5. Dezember 2009

Marginalie: Wollen Sie einmal die Islamischen Emirate von Afghanistan kennenlernen?

So nämlich heißt die offizielle politische Organisation der Taliban, und hier ist ihre WebSite auf Englisch, täglich aktualisiert. Aufmerksam geworden bin ich darauf durch einen heutigen Artikel von Jane Jamison im American Thinker.

Überwiegend ist das öde Kriegsberichterstattung im Stil von "Das Oberkommando der Wehrmacht gibt bekannt ...". Aber es findet sich doch auch politisch Interessantes.

Mir ist beim Durchsehen zweierlei aufgefallen:

Erstens habe ich wenig von der mit religiöser Bedeutung aufgeladenen bombastischen Sprache sonstiger islamistischer Verlautbarungen gefunden.
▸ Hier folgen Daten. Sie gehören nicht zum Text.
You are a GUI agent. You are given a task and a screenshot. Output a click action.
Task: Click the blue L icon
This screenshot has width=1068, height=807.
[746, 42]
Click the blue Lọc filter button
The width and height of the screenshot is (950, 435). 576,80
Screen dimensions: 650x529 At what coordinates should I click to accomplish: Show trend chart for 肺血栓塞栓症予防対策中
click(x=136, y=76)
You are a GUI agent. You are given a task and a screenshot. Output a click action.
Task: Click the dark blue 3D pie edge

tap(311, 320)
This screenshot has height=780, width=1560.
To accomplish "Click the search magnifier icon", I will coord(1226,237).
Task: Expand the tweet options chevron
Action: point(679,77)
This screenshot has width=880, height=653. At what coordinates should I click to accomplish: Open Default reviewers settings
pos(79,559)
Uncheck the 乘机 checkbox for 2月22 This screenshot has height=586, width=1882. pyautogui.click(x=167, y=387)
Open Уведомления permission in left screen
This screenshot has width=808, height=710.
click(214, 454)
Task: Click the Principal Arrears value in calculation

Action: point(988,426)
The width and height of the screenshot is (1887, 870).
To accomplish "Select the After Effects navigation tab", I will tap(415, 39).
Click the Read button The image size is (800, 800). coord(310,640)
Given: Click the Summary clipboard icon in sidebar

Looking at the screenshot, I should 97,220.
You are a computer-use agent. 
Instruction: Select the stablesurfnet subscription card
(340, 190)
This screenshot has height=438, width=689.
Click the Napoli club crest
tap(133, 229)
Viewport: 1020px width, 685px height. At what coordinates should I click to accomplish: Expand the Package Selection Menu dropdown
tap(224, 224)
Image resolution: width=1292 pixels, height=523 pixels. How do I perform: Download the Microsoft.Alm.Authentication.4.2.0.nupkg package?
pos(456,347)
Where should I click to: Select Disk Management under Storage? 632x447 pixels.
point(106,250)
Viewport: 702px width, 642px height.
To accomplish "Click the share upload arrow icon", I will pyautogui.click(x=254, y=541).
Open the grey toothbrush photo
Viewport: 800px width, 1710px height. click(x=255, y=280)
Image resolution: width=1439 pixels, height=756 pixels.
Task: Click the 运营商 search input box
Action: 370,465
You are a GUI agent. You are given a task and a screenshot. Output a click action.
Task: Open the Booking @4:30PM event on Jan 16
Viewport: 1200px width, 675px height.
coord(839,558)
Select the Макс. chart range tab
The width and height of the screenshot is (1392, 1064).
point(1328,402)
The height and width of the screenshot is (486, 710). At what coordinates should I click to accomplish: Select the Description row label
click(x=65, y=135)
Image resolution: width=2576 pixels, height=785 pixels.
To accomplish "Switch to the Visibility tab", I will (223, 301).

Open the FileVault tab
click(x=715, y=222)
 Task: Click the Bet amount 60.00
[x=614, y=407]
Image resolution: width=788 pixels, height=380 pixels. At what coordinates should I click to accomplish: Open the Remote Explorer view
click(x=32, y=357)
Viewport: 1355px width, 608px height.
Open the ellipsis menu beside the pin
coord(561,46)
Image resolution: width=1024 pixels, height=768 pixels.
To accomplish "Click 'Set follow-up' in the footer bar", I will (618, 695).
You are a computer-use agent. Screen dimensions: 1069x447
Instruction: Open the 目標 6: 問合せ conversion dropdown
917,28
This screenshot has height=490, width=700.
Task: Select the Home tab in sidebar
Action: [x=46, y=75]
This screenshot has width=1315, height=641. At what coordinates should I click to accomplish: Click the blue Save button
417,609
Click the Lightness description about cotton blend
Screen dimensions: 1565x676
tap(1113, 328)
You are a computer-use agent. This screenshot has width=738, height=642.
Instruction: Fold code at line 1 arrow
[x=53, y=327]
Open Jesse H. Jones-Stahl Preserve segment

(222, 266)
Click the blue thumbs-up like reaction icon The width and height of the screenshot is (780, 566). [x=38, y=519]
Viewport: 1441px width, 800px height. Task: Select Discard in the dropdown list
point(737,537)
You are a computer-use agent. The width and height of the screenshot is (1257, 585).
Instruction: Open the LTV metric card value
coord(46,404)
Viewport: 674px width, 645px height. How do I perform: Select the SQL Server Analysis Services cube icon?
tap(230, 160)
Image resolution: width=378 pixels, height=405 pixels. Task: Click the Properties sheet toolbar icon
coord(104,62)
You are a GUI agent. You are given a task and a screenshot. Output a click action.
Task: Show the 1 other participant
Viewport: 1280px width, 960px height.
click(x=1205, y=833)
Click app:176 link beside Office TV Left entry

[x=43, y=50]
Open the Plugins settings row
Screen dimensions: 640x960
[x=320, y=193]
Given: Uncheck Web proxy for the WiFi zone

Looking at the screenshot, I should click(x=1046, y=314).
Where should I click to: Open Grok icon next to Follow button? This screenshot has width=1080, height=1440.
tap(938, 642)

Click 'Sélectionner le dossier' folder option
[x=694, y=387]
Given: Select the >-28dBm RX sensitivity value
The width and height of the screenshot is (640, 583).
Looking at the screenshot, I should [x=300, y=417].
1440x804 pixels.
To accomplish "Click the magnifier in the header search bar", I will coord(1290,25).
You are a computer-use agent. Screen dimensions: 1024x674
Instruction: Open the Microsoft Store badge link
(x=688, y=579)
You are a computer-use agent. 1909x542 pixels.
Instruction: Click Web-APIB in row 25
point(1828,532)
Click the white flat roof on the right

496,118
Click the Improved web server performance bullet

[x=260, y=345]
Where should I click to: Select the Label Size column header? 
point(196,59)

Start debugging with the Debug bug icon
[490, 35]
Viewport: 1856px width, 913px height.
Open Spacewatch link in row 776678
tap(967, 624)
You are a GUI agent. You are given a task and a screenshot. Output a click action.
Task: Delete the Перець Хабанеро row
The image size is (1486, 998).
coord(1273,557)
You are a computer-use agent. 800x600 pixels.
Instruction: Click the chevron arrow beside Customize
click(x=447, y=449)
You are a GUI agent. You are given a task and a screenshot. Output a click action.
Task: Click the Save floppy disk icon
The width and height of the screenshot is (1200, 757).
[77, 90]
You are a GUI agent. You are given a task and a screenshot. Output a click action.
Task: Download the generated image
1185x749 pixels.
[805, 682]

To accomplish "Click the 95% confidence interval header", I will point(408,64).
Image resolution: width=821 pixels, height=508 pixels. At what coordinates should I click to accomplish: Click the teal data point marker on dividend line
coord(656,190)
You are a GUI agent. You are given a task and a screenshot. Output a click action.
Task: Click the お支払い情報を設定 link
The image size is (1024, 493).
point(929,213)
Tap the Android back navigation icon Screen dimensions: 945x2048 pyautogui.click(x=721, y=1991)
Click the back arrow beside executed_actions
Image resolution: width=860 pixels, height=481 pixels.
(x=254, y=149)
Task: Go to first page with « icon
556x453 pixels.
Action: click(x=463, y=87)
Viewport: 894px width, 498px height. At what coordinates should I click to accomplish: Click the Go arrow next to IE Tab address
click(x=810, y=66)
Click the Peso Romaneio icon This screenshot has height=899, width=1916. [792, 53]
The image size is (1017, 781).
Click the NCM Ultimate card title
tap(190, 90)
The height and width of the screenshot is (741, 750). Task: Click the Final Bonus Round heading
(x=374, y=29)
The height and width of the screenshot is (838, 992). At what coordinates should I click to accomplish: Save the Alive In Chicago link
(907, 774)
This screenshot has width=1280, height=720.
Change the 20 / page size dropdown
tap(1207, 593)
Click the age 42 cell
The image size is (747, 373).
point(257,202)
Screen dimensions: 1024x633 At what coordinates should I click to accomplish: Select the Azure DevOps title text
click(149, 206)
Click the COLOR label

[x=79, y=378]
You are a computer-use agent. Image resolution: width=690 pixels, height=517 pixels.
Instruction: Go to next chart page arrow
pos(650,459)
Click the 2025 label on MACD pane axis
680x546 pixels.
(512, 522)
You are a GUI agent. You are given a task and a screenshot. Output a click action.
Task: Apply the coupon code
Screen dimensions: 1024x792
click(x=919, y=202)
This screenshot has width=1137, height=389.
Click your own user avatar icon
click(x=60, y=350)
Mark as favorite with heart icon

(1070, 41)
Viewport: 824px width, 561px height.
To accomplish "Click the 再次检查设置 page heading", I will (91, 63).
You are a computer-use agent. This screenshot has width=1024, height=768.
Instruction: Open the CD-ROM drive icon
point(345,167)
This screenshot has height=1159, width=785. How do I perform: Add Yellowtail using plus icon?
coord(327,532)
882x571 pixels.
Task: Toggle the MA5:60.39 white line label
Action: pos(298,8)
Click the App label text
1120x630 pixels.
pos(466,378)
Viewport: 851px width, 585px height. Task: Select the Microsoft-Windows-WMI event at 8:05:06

Sondern es überwiegt etwas, von dem ich dachte, daß es auf dem Müllhaufen der Geschichte gelandet sei: Die Sprache des "antikolonialistischen Kampfs", des "nationalen Befreiungskriegs".

Beispiel aus einem mit "Der Herausgeber" gezeichneten Artikel vom 14. November 2009 über die Ziele der Mudschaheddin:
As an Islamic liberation force, the Mujahideen of the Islamic Emirate represent aspirations of the Afghan masses who want to free themselves from the claws of colonialism. (...) They want to establish an Islamic system based on justice and equality and gain independence of the country where the Afghans will be owners of their own country and fate.

Als eine islamische Befreiungsarmee repräsentieren die Mudschaheddin des Islamischen Emirats die Sehnsüchte der afghanischen Massen, die sich aus den Klauen des Kolonialismus befreien wollen. (...) Sie wollen ein islamisches System errichten, das auf Gerechtigkeit und Gleichheit beruht, und sie sie wollen die Unabhängigkeit des Landes erringen, in dem die Afghanen die Herren ihres eigenen Landes und ihres Schicksals sein werden.
Das ist genau jene Mischung aus Nationalismus und egalitären gesellschaftlichen Tendenzen, die auch die "Nationalen Befreiungsbewegungen" der sechziger bis achtziger Jahre bestimmt hat.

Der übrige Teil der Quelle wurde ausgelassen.